Ma la vera magia è il livello successivo. Sapendo che visualizzare un file statico è noioso quanto leggere un log di errori senza formattazione, ha usato quello che oggi chiamiamo ‘vibe coding’. Senza scrivere tutto il codice da zero (perché siamo onesti, chi ha tempo?), ha usato Claude e Codex per creare ‘Prospector’, un viewer custom. Il risultato? Un’applicazione che gli permette di camminare virtualmente nella sua casa, con supporto per i controller, skybox per non vedere solo il suo salotto attuale e persino una modalità ‘volo’ per esplorare gli ambienti dall’alto.

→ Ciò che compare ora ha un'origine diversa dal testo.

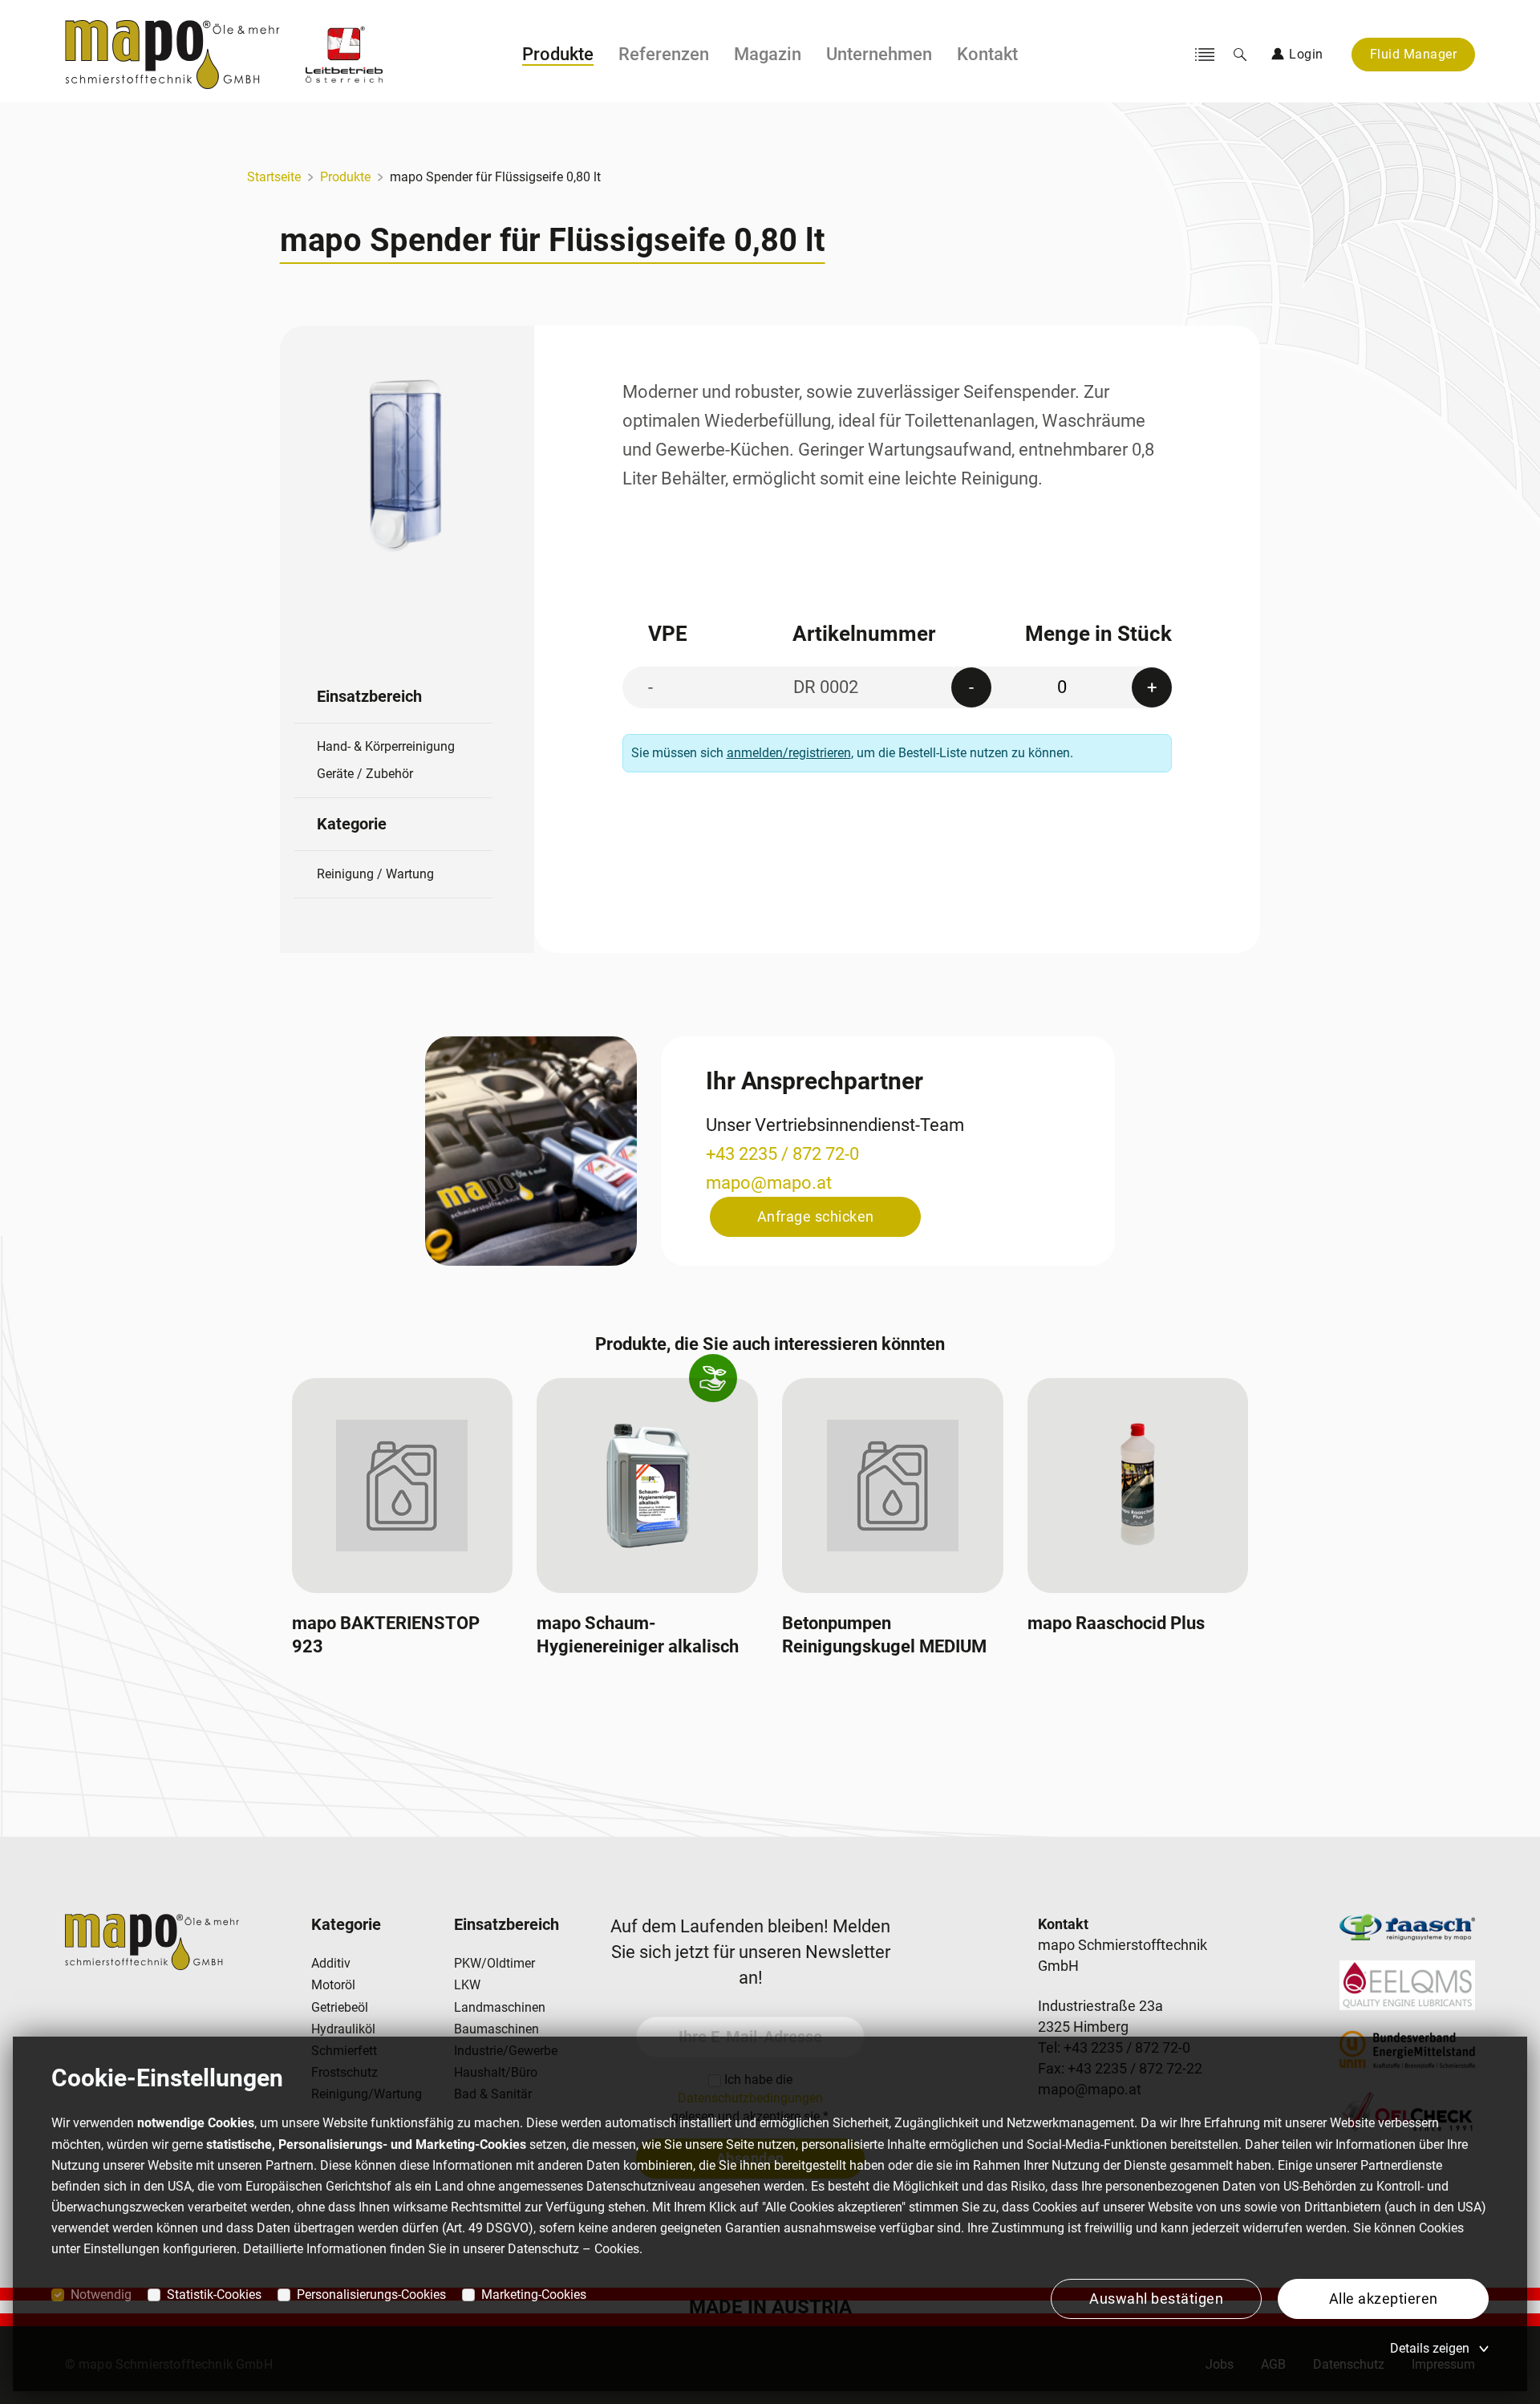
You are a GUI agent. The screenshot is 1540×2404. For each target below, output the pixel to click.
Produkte (558, 54)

È un uso del hardware che va oltre l’effetto ‘wow’ delle demo ufficiali. Non si tratta di mostrare quanto sia bella la risoluzione degli schermi, ma di usare la tecnologia per risolvere un problema reale: non sbagliare i calcoli prima di chiamare la ditta edile. Anche se il progetto è personale, il concetto è applicabile ovunque. Immaginate poter testare l’impianto idraulico di un appartamento o la disposizione di un ufficio prima ancora di spostare un solo mattone.

Certo, non è ancora il kit definitivo per architetti professionisti, ma vedere come un utente comune abbia trasformato un visore premium in uno strumento di progettazione quasi professionale, bypassando le limitazioni del software standard, è esattamente il motivo per cui amiamo la tecnologia. È l’idea che lo strumento non è definito da chi l’ha costruito, ma da come noi decidiamo di piegarlo alle nostre necessità.